Karel seemed almost at a loss to explain. “The danger is himself, and that he must be our enemy,” he said at length. “I am talking about an incredibly ancient and evil-and powerful-magician. I had thought that he was dead, many centuries ago. Everyone thought so, as far as I am aware. But he has somehow-I do not know how-managed to survive into the present. It would take me all night to tell you all I know and suspect about him, and the telling would help you very little.”

“I see,” she said, and wondered if she did.

“I am afraid you don’t see,” her mentor told her sharply. “You cannot. Perhaps it was foolish of me to wake you in this way. I can see only a little, and … you think I mean that he is merely old. That would not disturb me so. There are others who have achieved centuries.”

Something prickled down the back of Kristin’s neck and then went on down her spine. “What do you mean, then?”

“If the Beastlord Draffut is still alive,” said Karel above the howling wind outside, “he will be able to identify this man-if the one of whom I speak can still be called a man. Probably no other being on the planet except the Great Worm Yilgarn has survived so long.”
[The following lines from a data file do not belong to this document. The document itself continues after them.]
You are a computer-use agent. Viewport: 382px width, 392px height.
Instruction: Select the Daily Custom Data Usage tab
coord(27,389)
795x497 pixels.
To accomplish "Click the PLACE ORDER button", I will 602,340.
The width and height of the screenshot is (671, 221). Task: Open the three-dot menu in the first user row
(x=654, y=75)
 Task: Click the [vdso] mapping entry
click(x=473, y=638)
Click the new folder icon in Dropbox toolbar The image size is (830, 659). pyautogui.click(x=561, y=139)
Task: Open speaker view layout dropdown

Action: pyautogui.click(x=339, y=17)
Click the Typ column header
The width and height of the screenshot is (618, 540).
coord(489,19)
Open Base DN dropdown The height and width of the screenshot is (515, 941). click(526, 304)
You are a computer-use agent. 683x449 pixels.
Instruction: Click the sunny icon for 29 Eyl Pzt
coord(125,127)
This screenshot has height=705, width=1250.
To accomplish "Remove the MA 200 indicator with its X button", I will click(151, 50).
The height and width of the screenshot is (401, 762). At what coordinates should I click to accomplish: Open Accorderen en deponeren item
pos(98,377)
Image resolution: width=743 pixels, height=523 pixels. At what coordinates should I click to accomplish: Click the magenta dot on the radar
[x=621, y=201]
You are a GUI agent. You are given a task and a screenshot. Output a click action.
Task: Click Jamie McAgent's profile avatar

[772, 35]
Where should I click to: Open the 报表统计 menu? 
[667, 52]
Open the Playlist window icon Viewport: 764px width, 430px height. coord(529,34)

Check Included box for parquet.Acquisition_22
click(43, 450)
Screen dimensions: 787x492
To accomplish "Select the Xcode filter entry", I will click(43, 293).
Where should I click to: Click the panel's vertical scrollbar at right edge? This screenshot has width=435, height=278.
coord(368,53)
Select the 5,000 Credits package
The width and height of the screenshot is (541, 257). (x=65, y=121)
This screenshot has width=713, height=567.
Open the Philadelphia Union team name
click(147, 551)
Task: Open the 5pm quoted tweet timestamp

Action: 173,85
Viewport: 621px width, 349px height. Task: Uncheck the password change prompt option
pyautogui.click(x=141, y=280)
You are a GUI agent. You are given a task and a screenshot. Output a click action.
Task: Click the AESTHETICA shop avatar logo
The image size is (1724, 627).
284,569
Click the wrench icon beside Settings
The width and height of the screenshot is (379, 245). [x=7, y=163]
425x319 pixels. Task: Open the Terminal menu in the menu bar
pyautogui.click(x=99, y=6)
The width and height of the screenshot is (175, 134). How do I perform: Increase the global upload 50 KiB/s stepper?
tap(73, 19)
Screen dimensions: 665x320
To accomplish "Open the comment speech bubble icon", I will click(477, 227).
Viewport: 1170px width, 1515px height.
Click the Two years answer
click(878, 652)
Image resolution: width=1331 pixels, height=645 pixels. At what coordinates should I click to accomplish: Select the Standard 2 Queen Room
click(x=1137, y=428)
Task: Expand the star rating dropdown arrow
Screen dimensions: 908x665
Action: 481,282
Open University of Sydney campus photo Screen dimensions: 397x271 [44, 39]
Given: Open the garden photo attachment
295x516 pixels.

“So, what are we to do?” the Princess asked.

“What we can. Get your husband back here, to begin

with. We must contend now with greater problems than a healing.”

She said: “I had word upon retiring-I was going to tell you tomorrow-Zoltan’s riding-beast has been found, unharmed. It was grazing along the Sanzu, not twenty kilometers from the cave.” There could be no doubt of which cave the Princess meant. “The saddle was still on it.”

“But no clue to where the boy himself might be?”


“I will want to look at that riding-beast tomorrow,” said Karel abstractedly. Suddenly the Princess noticed that he looked very old. “About the Ancient One of whom I spoke. I am sorry that I woke you tonight; there is nothing we can do immediately.”

“It doesn’t matter. I couldn’t sleep.”

“I must warn you, though. He is truly abroad in the world again, and there is no way that I can match him. Nor can any other magician who lives today. Only the Swords themselves, perhaps, will stand above his power. My hope is that the Ancient One will busy himself with other matters and not turn against us directly yet. That he will attack us only through his surrogates, Burslem and others.”

“As you say,” said Kristin, “we will do what we must and what we can. Beyond that it is all in the hands of Ardneh.”

“I would,” said Karel, “that Ardneh were still alive.”

He arose from his chair, slowly and heavily, and turned as if to depart. Then he faced her again. “Tell me about Rostov. What is the General planning to do tomorrow?”

“Working on ways to use the army more efficiently in hunting for Zoltan, and patrolling the frontiers. Our army is not very large these days, as you know. I’m considering the idea of sending reinforcements after Mark. The news his birds have brought in has not been reassuring.”

The wizard nodded. “Let me talk with you again in the

morning before you issue orders. I am going to sleep no more tonight.”

“Nor I, I think. Good night.”

In the morning there was more news by flying messenger, none of it particularly good. Certain other units of the army were still being deployed into the area beyond High Manor and the surrounding hills, where Swordface had been found. A renewed and expanded search was being pressed in that area.